┌─ Text segment

The Maharashtra elections[1] and the related controversy sparked thereby has again aroused the question on the importance and the functions of the governors in India. The role of the governor has been questioned on many accounts especially for not adhering to the constitutional principles of democracy.


The governors in India have had a varied history. There were governors in the Mughal times and these had a different role to play as compared to the governors at the present. The Mughal governors were known to revolt against the political majority at the Centre. Then came the British that brought along with them the concept of governor generals and viceroys. The governors in these times were expected to act on the advice of the Governor Generals and Viceroys. They were representatives of the British Crown. This has been borrowed by the Indian Constitution makers during the independence period. The governor in India at present acts on the aid and advice of the Council of Ministers of the Legislative Assembly. The governor has been mentioned in Article 153 of the Indian Constitution[2]. Articles 155 to 161 decode the functions of the governor and the official duties associated with it. The Constitution states that the governor is to be appointed by the president under his hand and seal. This is done to ensure that the governor is truly the constitutional head of the state and does not play a role of the political man in the state. His function is to act on the aid and advice of the council of ministers and the chief minister. He appoints as the Chief Minister of the State the person who is the leader of the majority ruling party in the state. The appointment of the chef minister and the other ministers is not made clear in the constitution. The document under article 164 merely mentions that the governor shall appoint the chief minister and the other minsters shall be appointed on advice of the chief minister. The convention has been to appoint the leader of the ruling party and in their absence a leading coalition as the chief minister. The intention of the constitution makers is reflected in the constituent assembly debates. It was intended that the governor is “purely constitutional and without the power of interference in the administration of the province.” The governors are appointed by the president to ensure that the person is free form the influence of the centre. It is the job of the Governor to ensure constitution is upheld in all the aspects in the State and to act as a “Conscientious Keeper”.

On 30 October 1946 Mahatma Gandhi called up the last governor of undivided India Frederick Burrows. Burrows asked him “What would you like me to do?”. Gandhi replied with his well-known intellect “Nothing.” This anecdote from India[3] at the threshold of freedom summarises the position of the Governors in the country.


This has however been put to question in the current case of Maharashtra. The Governor apparently invited the leader from the party which did not have majority in the house. It is not surprising that the person appointed is the member of the leading party at the Centre. The oath was taken in haste at wee hours of the morning. The central leading party representative and the haste of the decision are not a coincidence. It appears that this was a planned move that was to ensure that the leading party forms the government at the state level. It is not to deny the fact that the alliance of Sena and BJP had the majority after the elections. The events that unfolded prior to the CM fiasco are the proof that the central party was hard bent on forming the government in the state only through the additive role of the puppet governor. At this time, it was expected of the Governor to remain impartial and act in the interests of furthering the constitutional goals as has been cited in Pema Khandu vs. Nabam Rebia[4] rather than acting in furtherance of the goals of the ruling party at the Centre.

└─
┌─ Material supplied

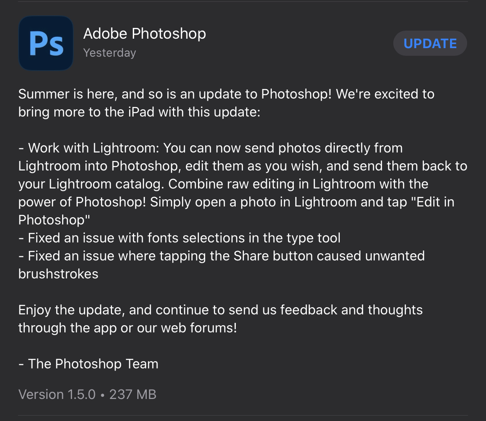Viewport: 486px width, 421px height.
Task: Click the word 'iPad' in the intro
Action: pos(141,112)
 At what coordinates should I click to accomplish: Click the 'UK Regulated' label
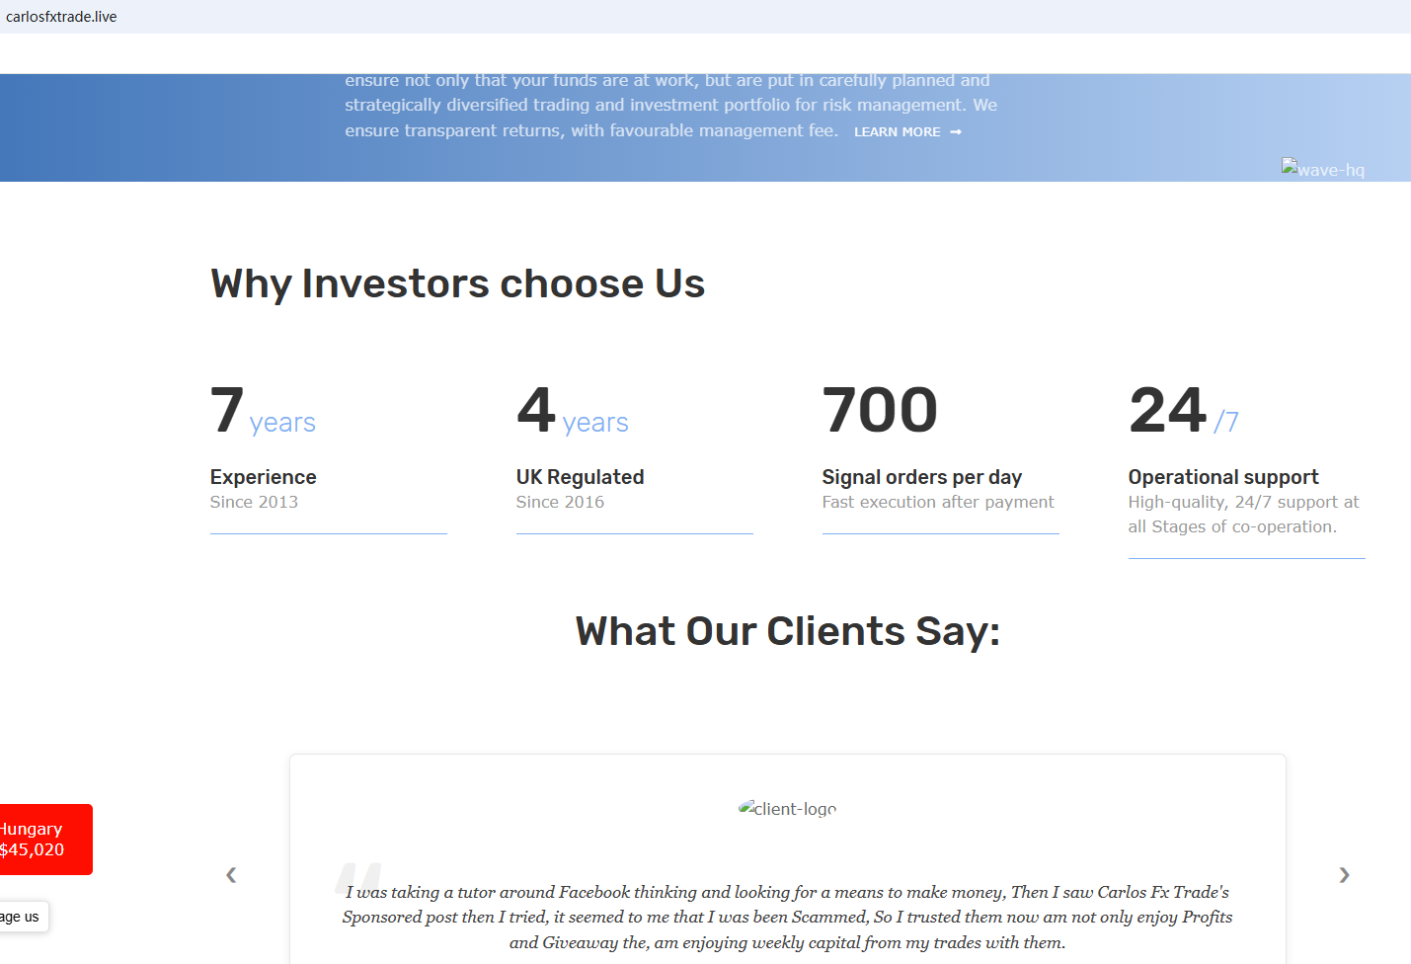coord(580,477)
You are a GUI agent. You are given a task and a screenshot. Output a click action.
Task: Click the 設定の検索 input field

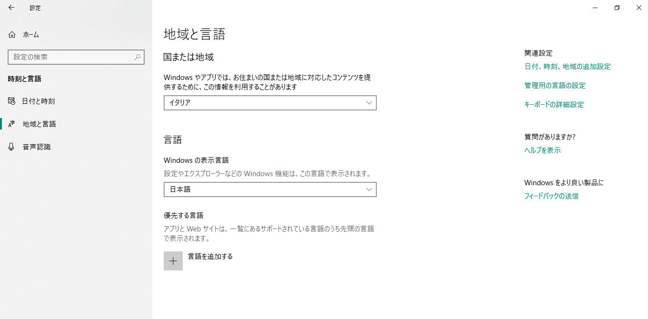(x=76, y=57)
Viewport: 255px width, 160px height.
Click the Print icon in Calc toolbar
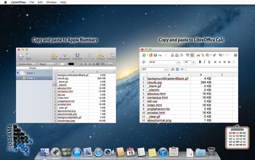pyautogui.click(x=177, y=55)
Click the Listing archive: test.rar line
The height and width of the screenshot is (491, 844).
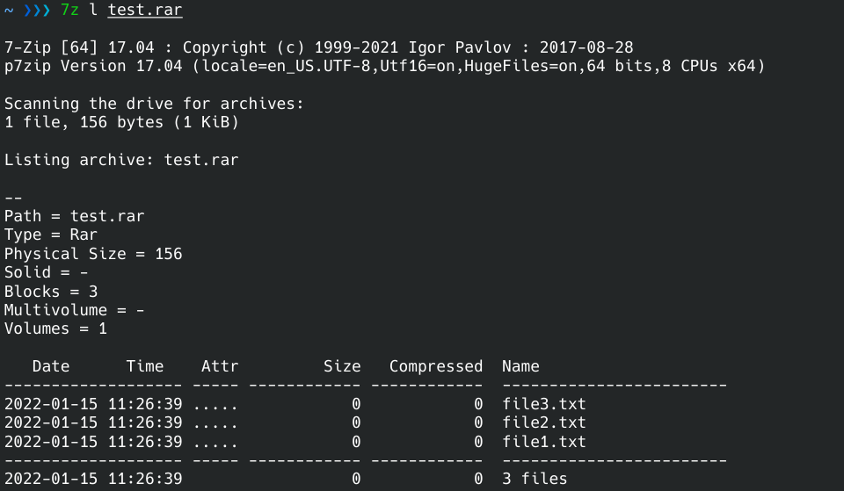coord(121,160)
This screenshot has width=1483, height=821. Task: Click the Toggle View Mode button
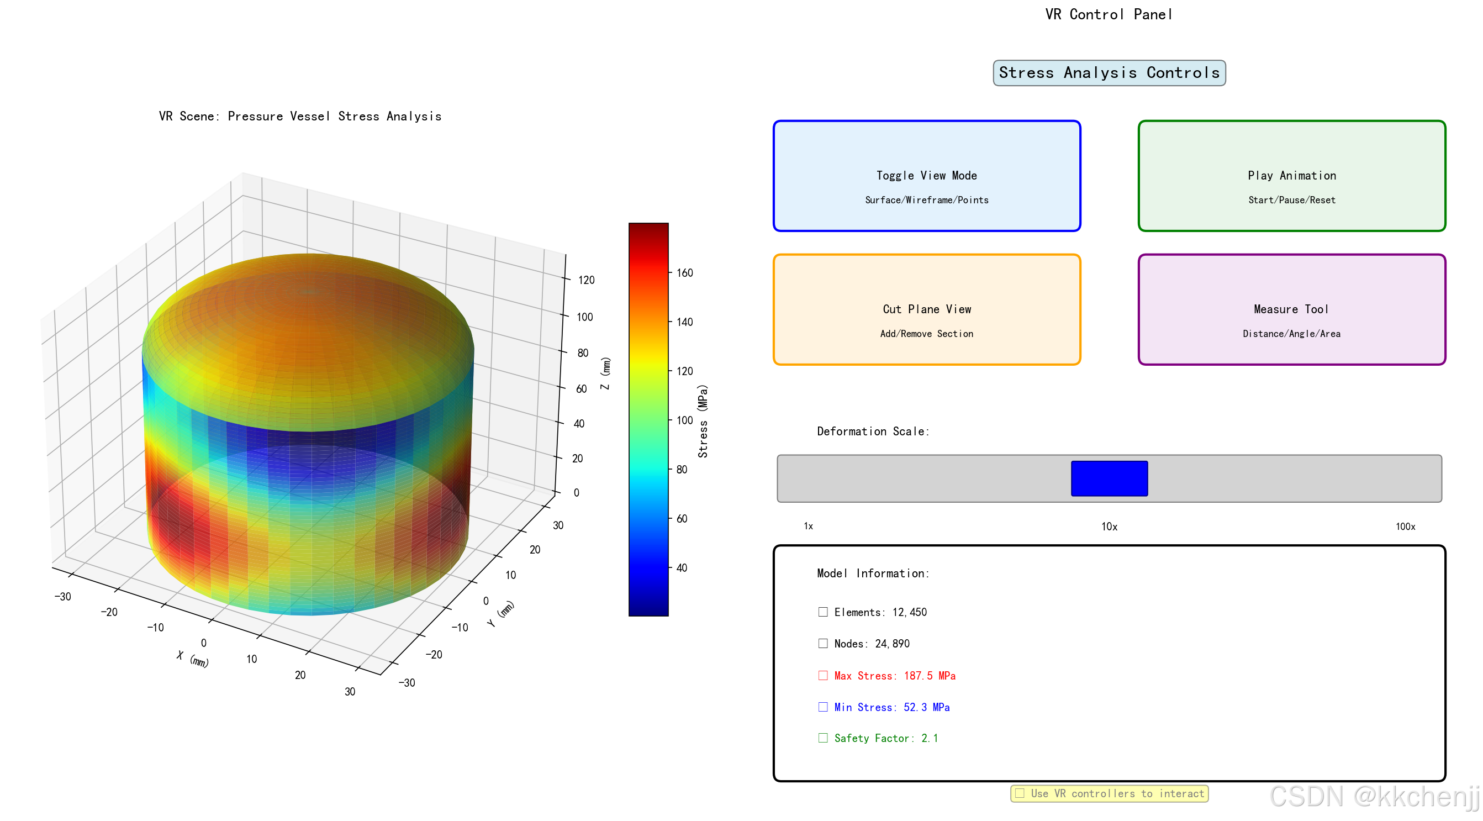point(926,176)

└─

[Set problem]
Please copy everything in the text about governors in India from "On 30 October" down to "in the country.", word for word. The records are separate material and have no connection to the text about governors in India.

[Exercise response]
On 30 October 1946 Mahatma Gandhi called up the last governor of undivided India Frederick Burrows. Burrows asked him “What would you like me to do?”. Gandhi replied with his well-known intellect “Nothing.” This anecdote from India[3] at the threshold of freedom summarises the position of the Governors in the country.